BEGIN Extracted material

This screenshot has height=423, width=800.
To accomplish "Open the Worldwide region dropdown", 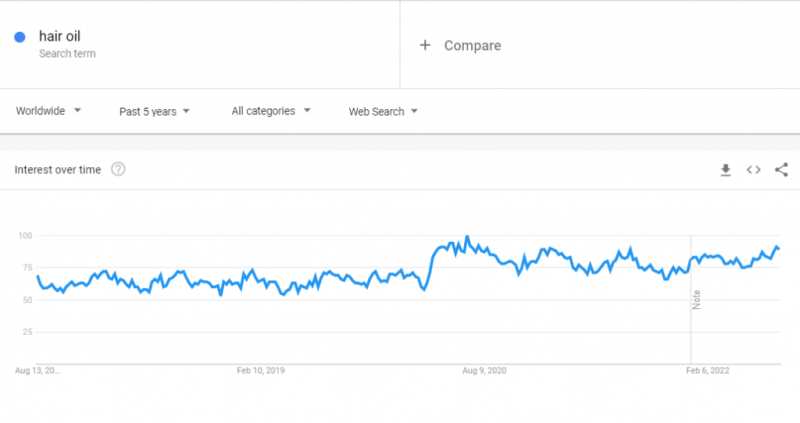I will 49,111.
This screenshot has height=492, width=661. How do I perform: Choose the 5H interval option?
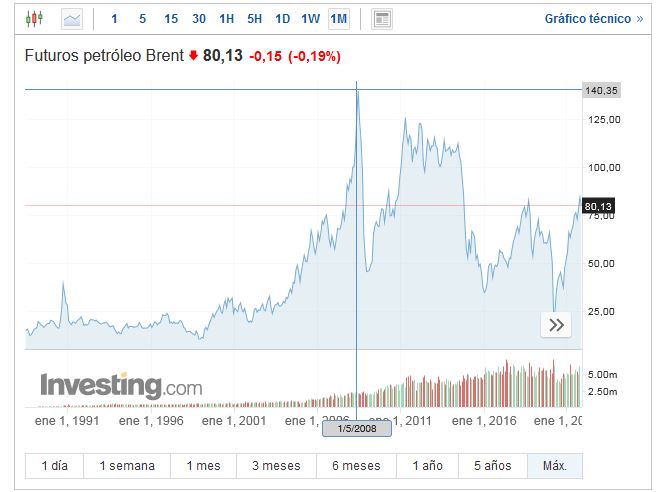(255, 19)
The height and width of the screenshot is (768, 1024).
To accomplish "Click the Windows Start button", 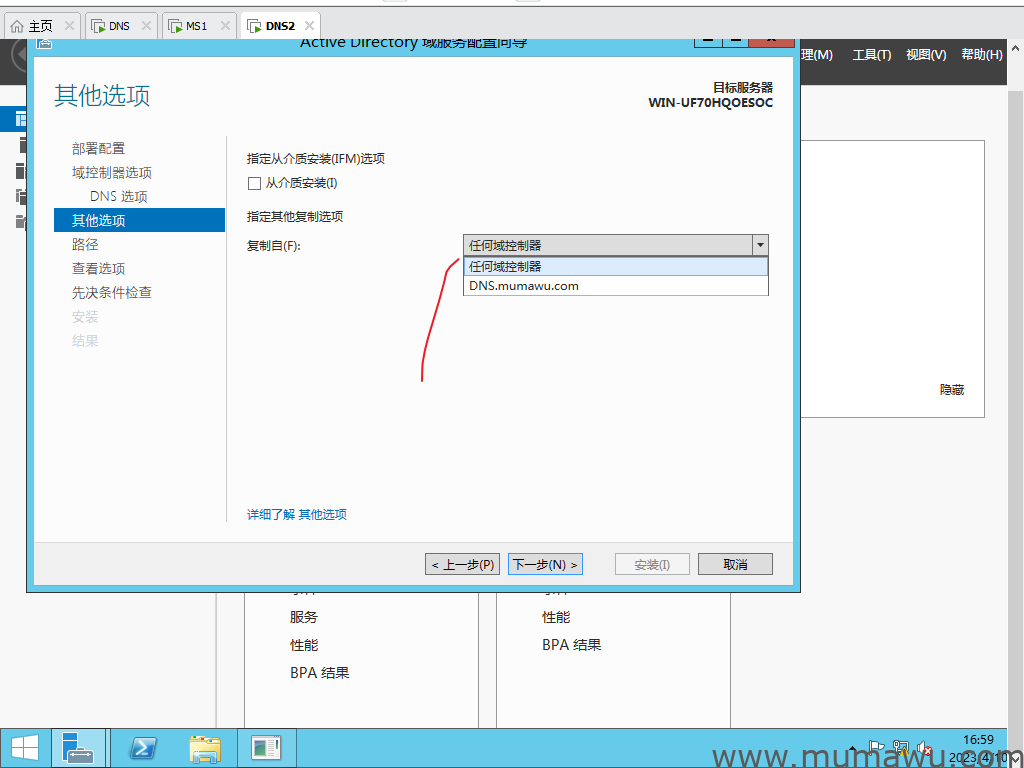I will (x=24, y=747).
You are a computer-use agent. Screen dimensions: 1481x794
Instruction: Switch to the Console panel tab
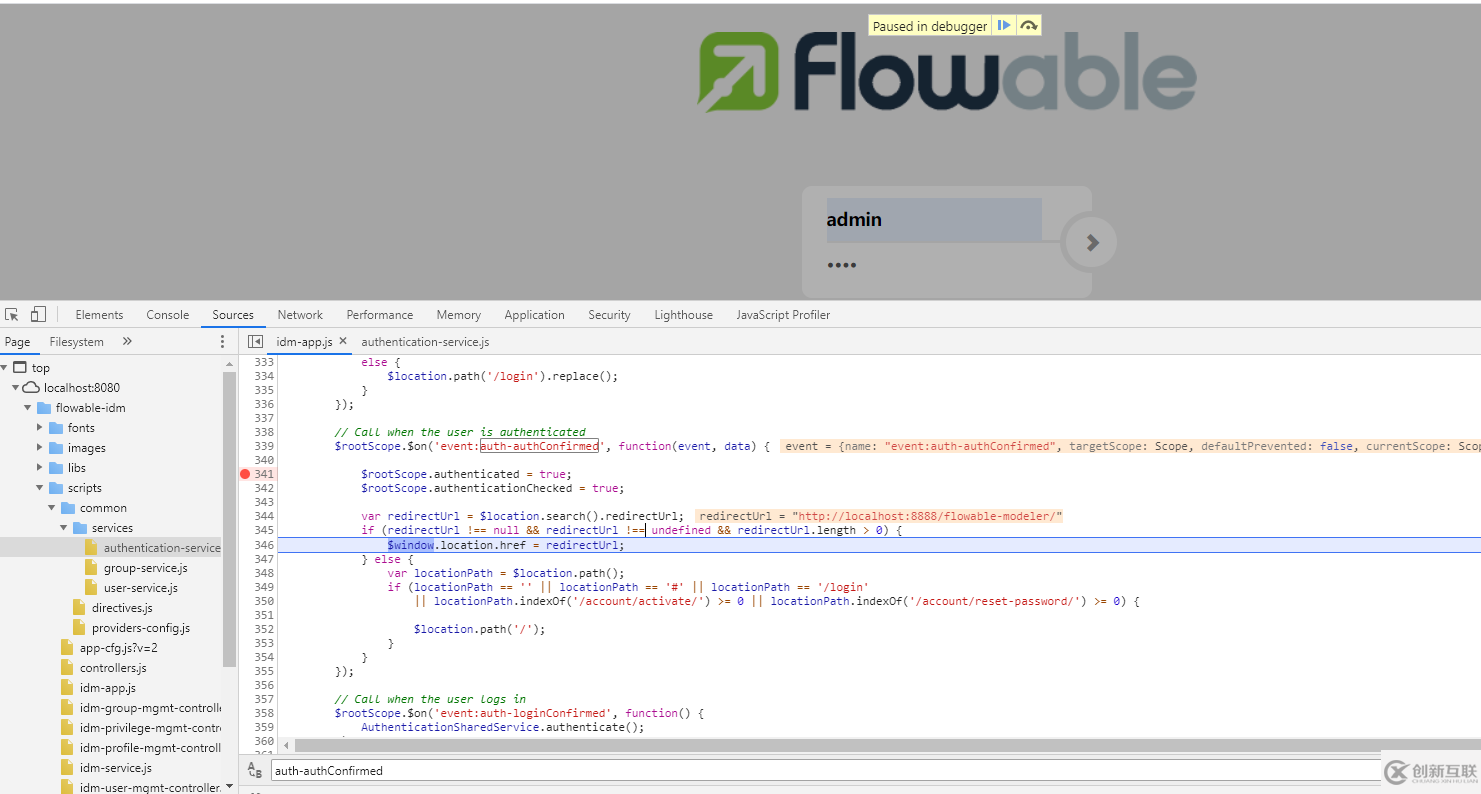(x=167, y=314)
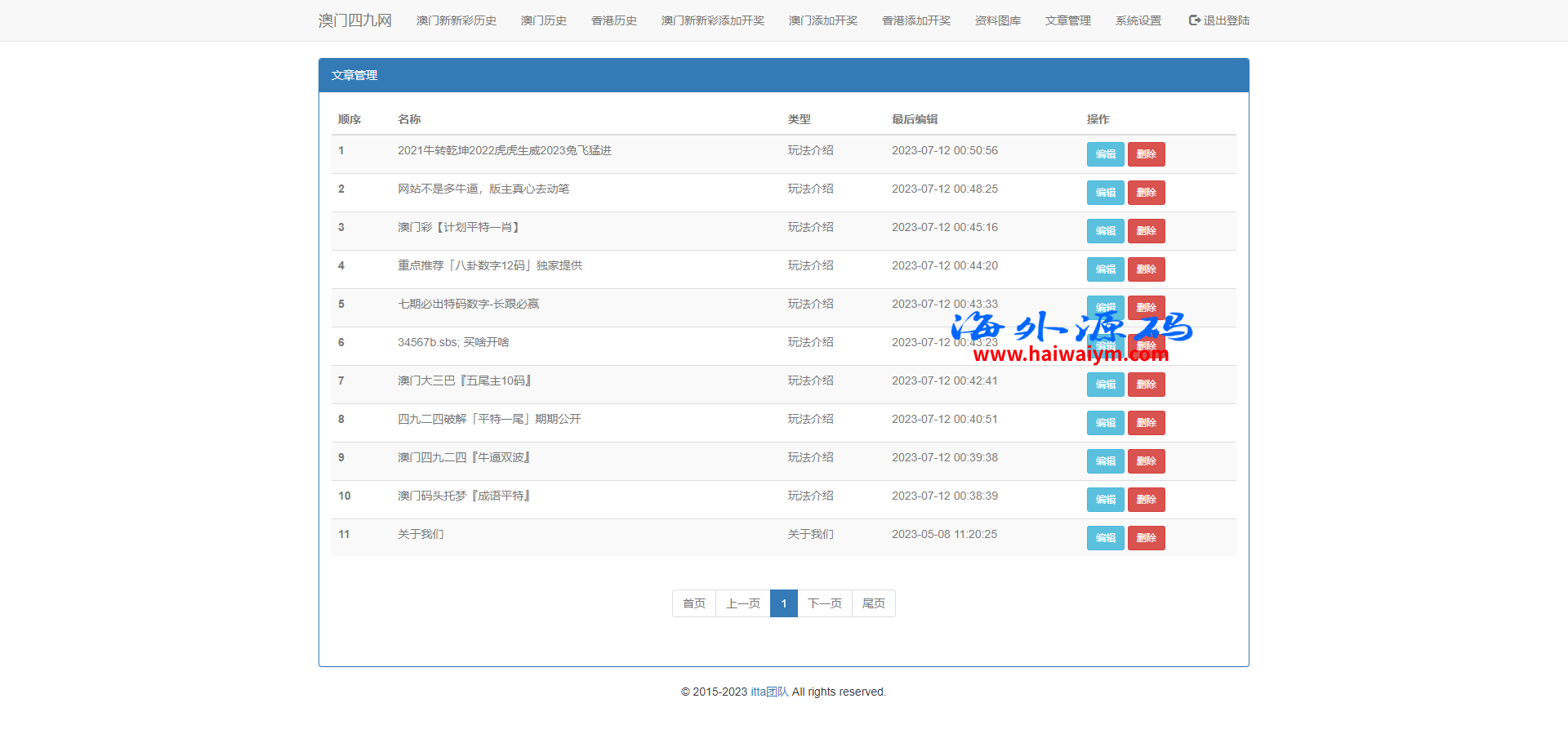Click the logout icon 退出登陆
Screen dimensions: 1568x743
[x=1195, y=20]
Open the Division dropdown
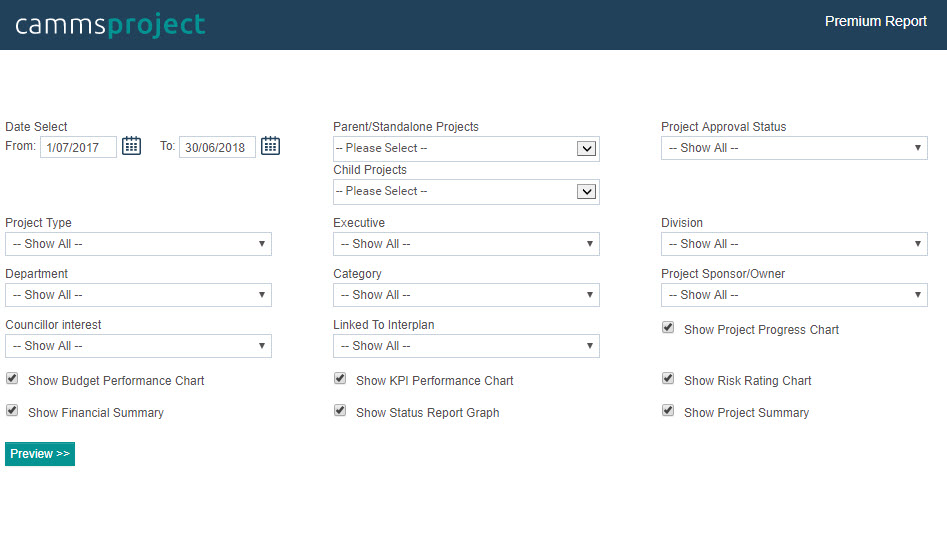 [x=794, y=244]
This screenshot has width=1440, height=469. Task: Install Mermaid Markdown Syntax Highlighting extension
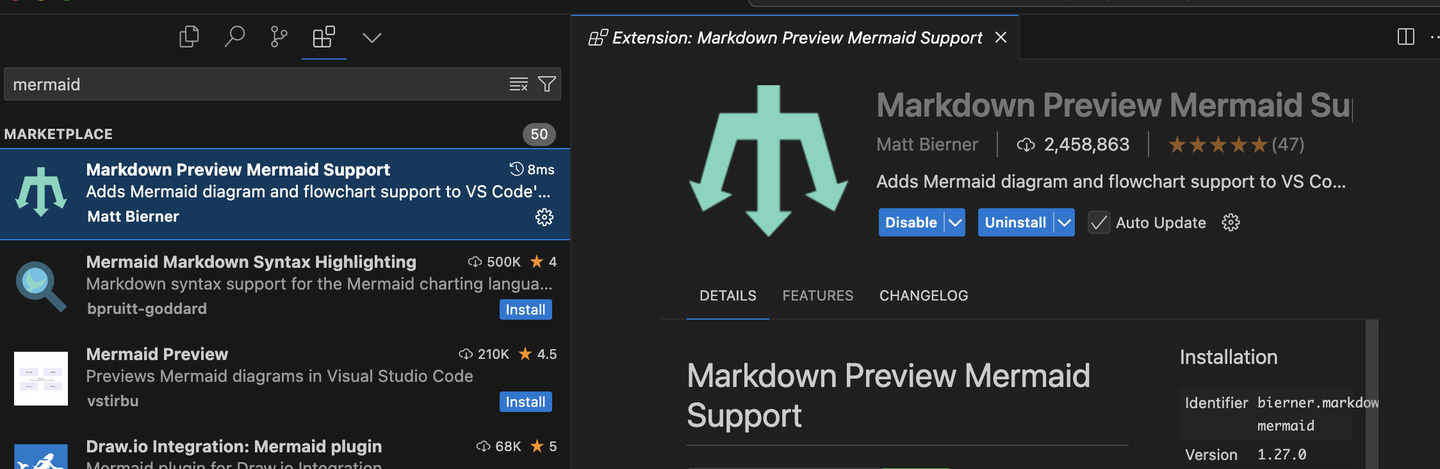pos(525,310)
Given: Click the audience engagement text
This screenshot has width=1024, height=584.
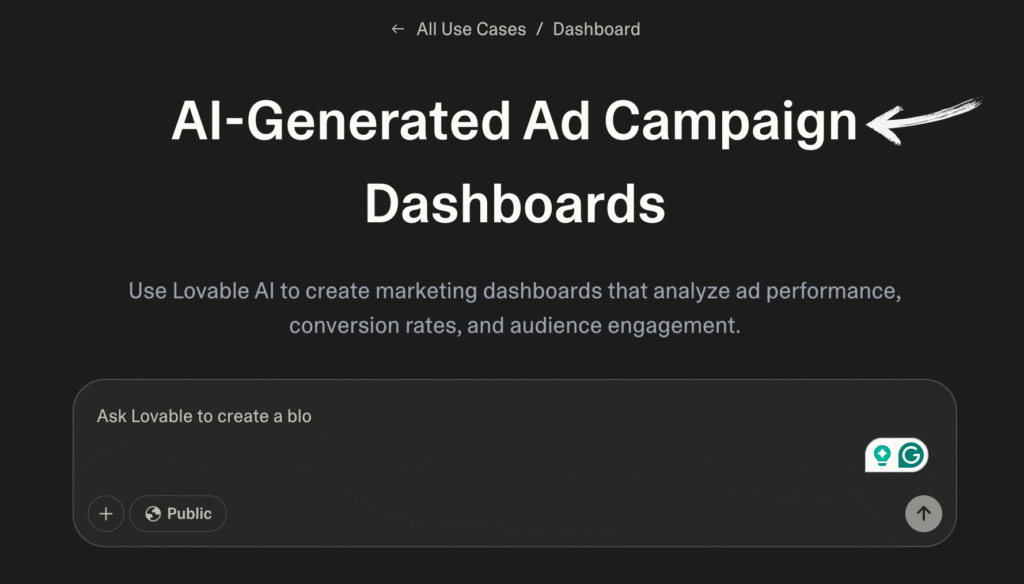Looking at the screenshot, I should coord(625,325).
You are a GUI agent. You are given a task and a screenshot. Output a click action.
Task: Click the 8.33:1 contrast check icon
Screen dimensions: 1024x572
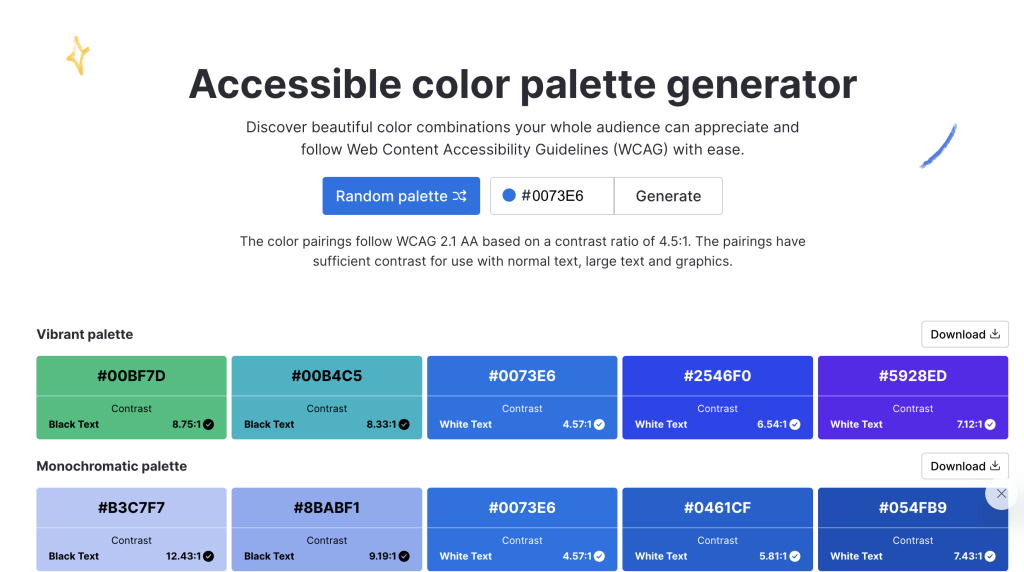coord(403,424)
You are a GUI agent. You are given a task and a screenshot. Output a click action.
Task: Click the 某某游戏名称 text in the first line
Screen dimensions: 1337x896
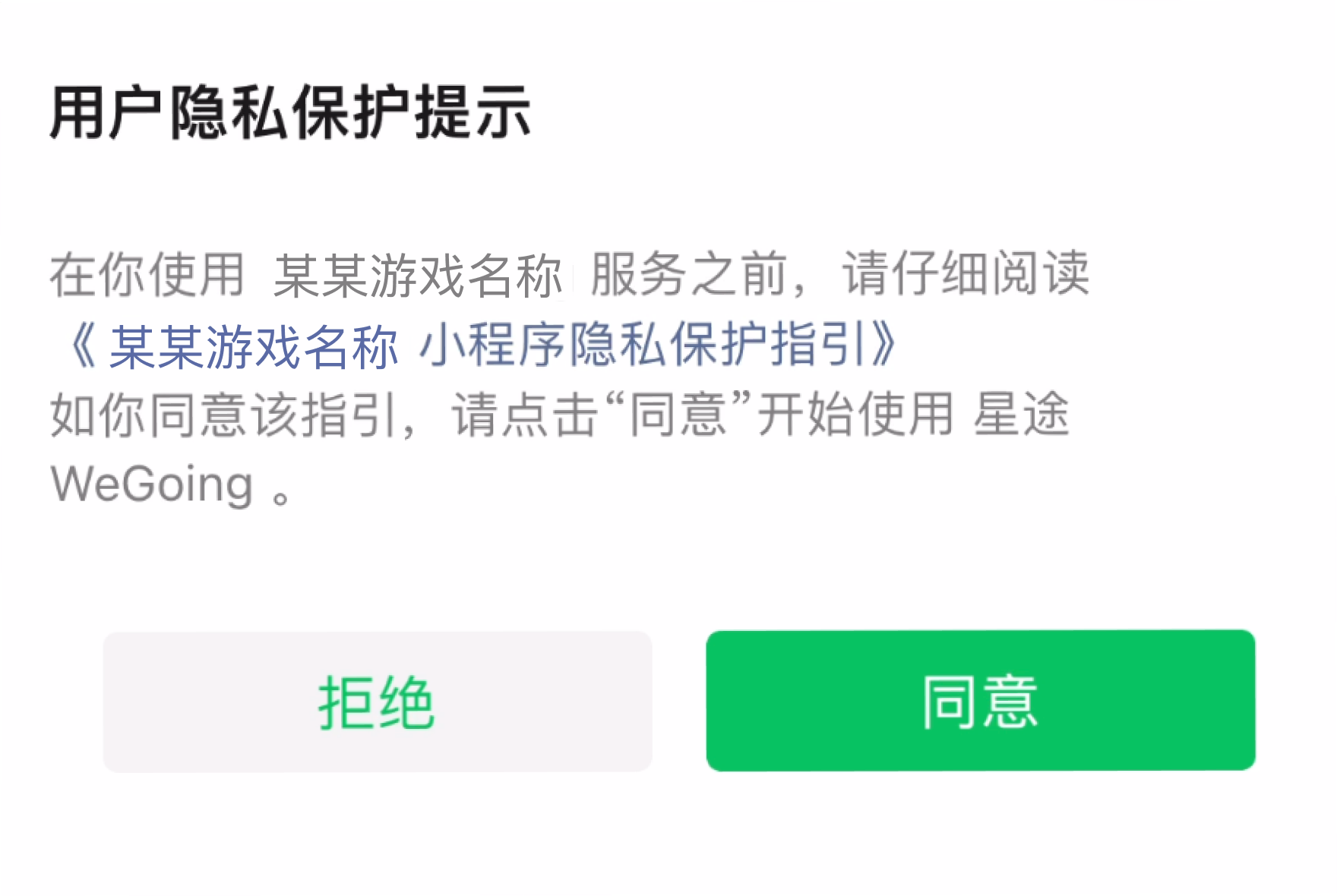click(417, 275)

END Extracted material

▶ _Exercise aim_: Which part of the entries opens with the line containing "Instruction: Switch to the Console panel tab" and closes with the line containing "Task: Click the 8.33:1 contrast check icon"? Output that part exactly, ends included, pictures excluded.

▶ _Answer section_:
Instruction: Switch to the Console panel tab
(x=167, y=314)
Click the logout icon 退出登陆
Screen dimensions: 1568x743
[x=1195, y=20]
Open the Division dropdown
 [x=794, y=244]
This screenshot has width=1440, height=469. Task: Install Mermaid Markdown Syntax Highlighting extension
pos(525,310)
Given: Click the audience engagement text
This screenshot has width=1024, height=584.
Looking at the screenshot, I should coord(625,325).
You are a GUI agent. You are given a task and a screenshot. Output a click action.
Task: Click the 8.33:1 contrast check icon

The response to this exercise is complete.